I agree, gradient descent implicitly assumes things have a meaningful gradient, which they don’t always. And even if we say anything can be approximated by a continuous function, we’re learning we don’t like approximations in our AI. Some discrete alternative of SGD would be nice.
I think something with more uniform training and inference setups, and otherwise equally hardware friendly, just as easily trainable, and equally expressive could replace transformers.
Which fields have they completely transformed? How was it before and how is it now? I won't pretend like it hasn't impacted my field, but I would say the impact is almost entirely negative.
Everyone who did NLP research or product discovery in the past 5 years had to pivot real hard to salvage their shit post-transformers. They're very disruptively good at most NLP task
edit: post-transformers meaning "in the era after transformers were widely adopted" not some mystical new wave of hypothetical tech to disrupt transformers themselves.
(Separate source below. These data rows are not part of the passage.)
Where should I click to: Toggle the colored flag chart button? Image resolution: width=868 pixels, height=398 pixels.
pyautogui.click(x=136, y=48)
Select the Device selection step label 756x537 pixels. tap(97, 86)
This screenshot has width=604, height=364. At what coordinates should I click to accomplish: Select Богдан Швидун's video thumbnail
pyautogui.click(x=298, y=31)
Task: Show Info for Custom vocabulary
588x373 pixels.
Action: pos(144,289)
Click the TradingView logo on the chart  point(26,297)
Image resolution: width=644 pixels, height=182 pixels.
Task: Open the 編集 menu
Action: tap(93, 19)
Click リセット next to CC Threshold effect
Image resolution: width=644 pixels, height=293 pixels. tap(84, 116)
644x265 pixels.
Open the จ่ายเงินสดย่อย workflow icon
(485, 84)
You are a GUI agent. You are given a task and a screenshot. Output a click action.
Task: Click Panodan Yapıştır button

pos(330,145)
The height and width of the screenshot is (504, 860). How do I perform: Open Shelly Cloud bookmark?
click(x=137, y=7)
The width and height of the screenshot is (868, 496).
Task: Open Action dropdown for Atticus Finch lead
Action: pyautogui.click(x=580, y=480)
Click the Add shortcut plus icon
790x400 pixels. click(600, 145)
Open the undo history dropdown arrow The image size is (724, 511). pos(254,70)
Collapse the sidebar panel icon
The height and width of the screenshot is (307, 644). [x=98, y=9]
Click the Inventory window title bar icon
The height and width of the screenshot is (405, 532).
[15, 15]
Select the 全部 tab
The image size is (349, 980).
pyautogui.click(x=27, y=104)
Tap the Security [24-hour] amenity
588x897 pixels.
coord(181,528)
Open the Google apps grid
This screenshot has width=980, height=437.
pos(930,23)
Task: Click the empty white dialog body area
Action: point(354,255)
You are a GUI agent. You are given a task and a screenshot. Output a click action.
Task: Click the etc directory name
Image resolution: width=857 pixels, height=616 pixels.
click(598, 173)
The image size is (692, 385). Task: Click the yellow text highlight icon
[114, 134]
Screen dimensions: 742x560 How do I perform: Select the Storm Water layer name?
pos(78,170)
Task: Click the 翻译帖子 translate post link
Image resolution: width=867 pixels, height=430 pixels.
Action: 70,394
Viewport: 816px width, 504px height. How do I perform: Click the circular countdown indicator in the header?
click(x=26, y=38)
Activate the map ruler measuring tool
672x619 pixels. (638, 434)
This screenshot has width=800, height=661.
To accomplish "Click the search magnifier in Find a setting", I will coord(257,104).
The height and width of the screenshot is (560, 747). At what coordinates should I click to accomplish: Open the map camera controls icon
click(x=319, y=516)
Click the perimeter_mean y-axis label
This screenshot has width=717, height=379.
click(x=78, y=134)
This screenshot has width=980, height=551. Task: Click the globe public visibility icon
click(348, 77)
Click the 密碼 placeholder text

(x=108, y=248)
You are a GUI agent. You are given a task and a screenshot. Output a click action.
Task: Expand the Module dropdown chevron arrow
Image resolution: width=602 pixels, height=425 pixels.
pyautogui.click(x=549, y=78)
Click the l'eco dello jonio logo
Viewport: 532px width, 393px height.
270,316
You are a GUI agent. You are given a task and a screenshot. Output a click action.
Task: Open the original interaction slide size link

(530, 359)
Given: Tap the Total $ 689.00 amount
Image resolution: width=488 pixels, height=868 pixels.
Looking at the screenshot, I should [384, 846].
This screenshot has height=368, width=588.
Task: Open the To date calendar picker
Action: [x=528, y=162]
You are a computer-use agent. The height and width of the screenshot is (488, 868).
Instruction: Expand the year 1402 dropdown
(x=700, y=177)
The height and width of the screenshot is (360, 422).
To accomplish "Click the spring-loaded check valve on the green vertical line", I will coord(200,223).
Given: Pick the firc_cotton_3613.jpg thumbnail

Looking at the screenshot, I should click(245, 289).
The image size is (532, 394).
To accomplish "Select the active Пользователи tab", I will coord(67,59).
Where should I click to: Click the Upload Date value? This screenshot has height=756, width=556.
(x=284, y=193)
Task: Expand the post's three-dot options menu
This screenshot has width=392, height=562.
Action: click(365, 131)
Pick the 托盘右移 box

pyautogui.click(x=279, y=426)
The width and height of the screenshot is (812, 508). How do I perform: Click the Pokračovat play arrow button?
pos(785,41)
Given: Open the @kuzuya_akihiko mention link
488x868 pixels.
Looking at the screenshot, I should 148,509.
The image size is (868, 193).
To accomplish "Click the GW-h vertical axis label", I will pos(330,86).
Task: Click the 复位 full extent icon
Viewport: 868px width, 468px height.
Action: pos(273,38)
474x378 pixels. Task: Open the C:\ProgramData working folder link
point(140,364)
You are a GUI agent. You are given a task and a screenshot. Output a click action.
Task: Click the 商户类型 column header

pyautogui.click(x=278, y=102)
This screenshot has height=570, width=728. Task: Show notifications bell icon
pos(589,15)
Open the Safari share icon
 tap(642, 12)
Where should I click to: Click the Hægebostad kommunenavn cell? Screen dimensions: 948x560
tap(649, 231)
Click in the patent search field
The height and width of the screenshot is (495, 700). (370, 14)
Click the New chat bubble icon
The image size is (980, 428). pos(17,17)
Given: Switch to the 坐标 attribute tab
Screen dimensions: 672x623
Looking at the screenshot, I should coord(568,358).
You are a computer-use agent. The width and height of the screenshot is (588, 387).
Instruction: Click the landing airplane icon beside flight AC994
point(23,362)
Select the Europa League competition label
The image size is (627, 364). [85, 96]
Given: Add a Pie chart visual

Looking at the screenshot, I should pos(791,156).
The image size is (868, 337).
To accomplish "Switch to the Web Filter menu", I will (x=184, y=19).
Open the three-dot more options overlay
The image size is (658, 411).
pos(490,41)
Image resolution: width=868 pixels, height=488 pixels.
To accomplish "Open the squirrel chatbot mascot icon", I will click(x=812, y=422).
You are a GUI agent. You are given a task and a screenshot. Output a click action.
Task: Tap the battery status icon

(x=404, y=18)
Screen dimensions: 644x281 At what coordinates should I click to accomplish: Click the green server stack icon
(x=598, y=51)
in the super public consumer space, search engines / answer engines (like chatgpt) are the big ones.
on the other hand it's also led to improvements in many places hidden behind the scenes. for example, vision transformers are much more powerful and scalable than many of the other computer vision models which has probably led to new capabilities.
in general, transformers aren't just "generate text" but it's a new foundational model architecture which enables a leap step in many things which require modeling!
In computer vision transformers have basically taken over most perception fields. If you look at paperswithcode benchmarks it’s common to find like 10/10 recent winners being transformer based against common CV problems. Note, I’m not talking about VLMs here, just small ViTs with a few million parameters. YOLOs and other CNNs are still hanging around for detection but it’s only a matter of time.
Spam detection and phishing detection are completely different than 5 years ago, as one cannot rely on typos and grammar mistakes to identify bad content.
> think the valuable idea is probabilistic graphical models- of which transformers is an example- combining probability with sequences, or with trees and graphs- is likely to continue to be a valuable area for research exploration for the foreseeable future.
As somebody who was a biiiiig user of probabilistic graphical models, and felt kind of left behind in this brave new world of stacked nets, I would love for my prior knowledge and experience to become valuable for a broader set of problem domains. However, I don't see it yet. Hope you are right!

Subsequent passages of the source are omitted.